Retype exactly the span of lines below from the one with "Click the Add block link" through the one with "Given: Click the $29.99 price label". Do not include pictures.

[DATA SHOWN — start]

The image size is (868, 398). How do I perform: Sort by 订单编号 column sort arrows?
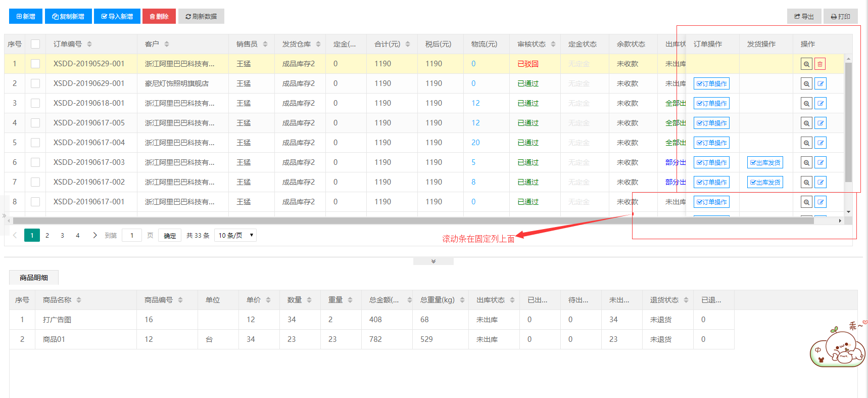pyautogui.click(x=89, y=45)
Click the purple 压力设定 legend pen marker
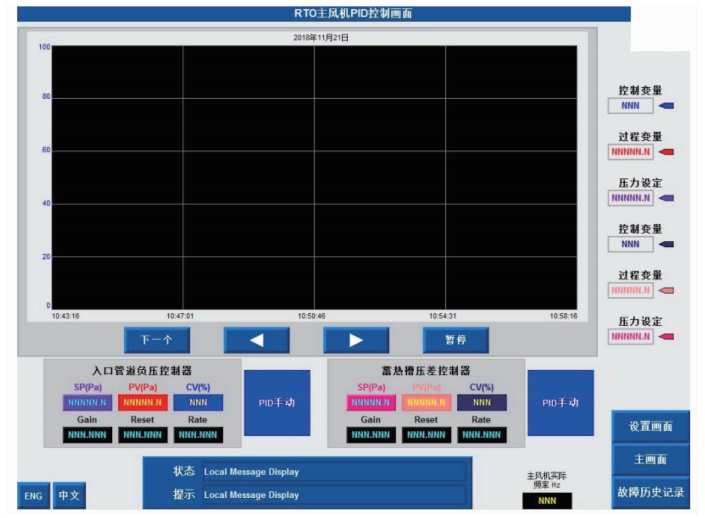705x518 pixels. (667, 198)
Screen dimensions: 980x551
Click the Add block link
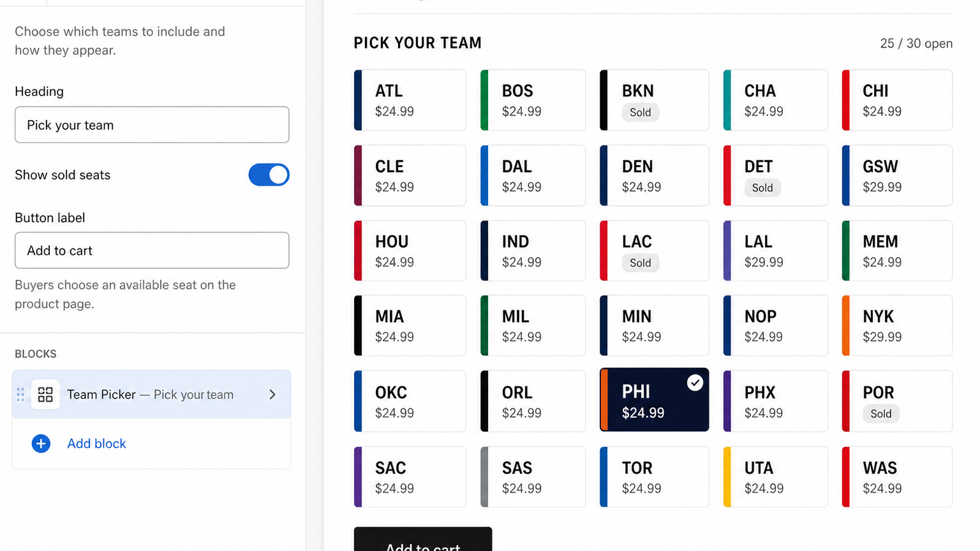tap(96, 443)
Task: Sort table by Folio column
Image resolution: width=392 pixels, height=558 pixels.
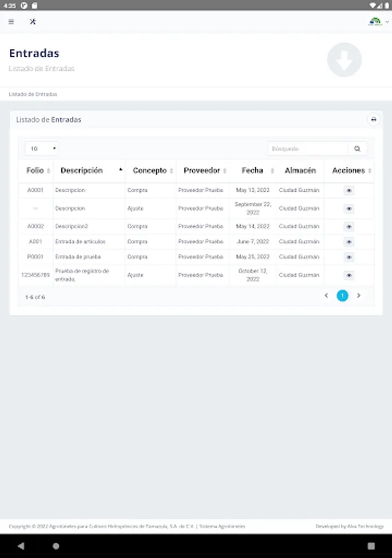Action: coord(38,171)
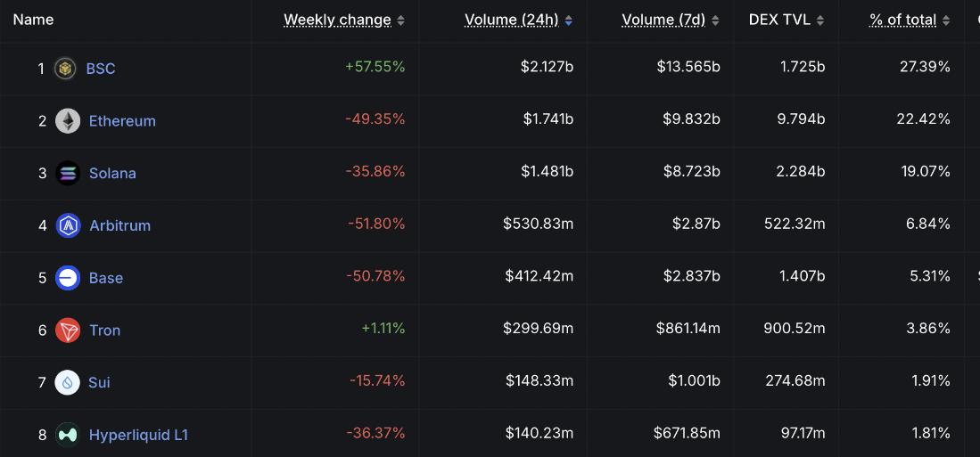Sort by Volume (24h) column header
This screenshot has width=980, height=457.
coord(511,20)
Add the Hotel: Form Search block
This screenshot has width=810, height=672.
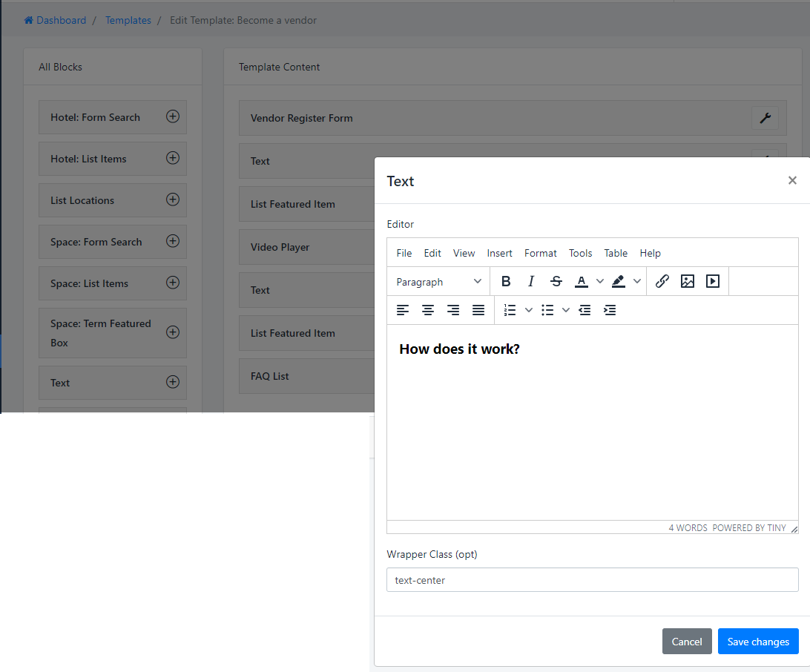(173, 116)
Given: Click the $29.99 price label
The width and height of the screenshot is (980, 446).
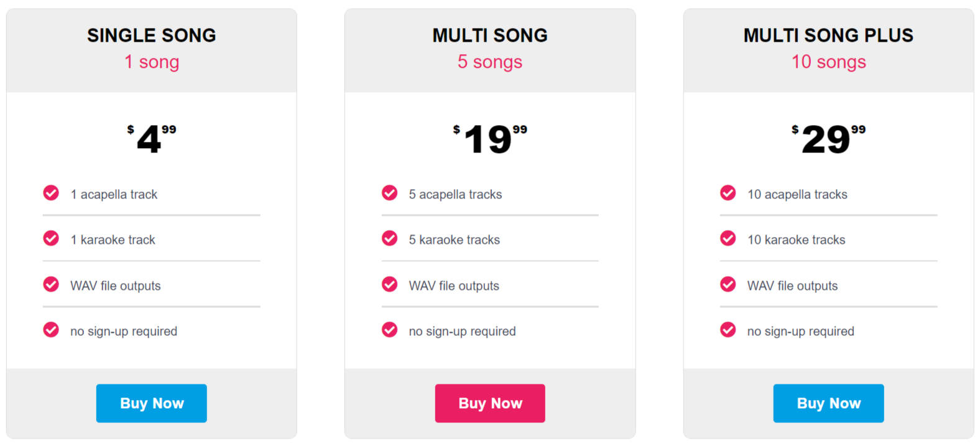Looking at the screenshot, I should (828, 139).
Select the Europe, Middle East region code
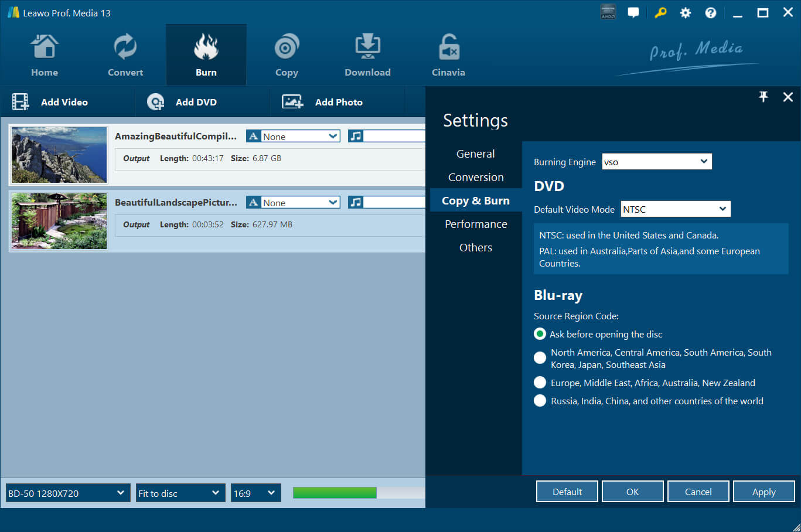The height and width of the screenshot is (532, 801). 540,382
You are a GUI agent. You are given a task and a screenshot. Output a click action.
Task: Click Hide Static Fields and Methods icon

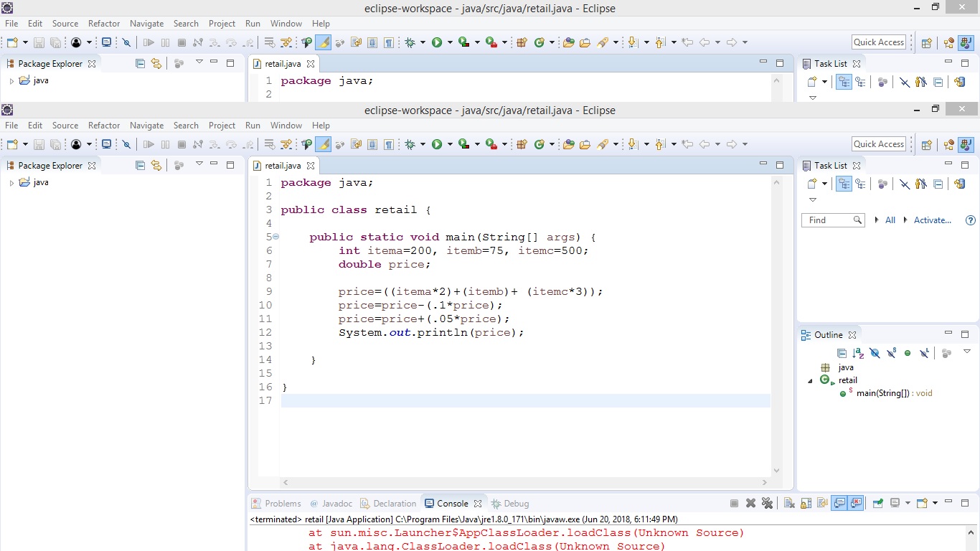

[DATA SHOWN — finish]

OUTPUT FOR THIS TASK:
Click the Add block link
tap(96, 443)
Task: Sort table by Folio column
Image resolution: width=392 pixels, height=558 pixels.
Action: coord(38,171)
Sort by Volume (24h) column header
This screenshot has width=980, height=457.
coord(511,20)
Add the Hotel: Form Search block
This screenshot has width=810, height=672.
(173, 116)
Given: Click the $29.99 price label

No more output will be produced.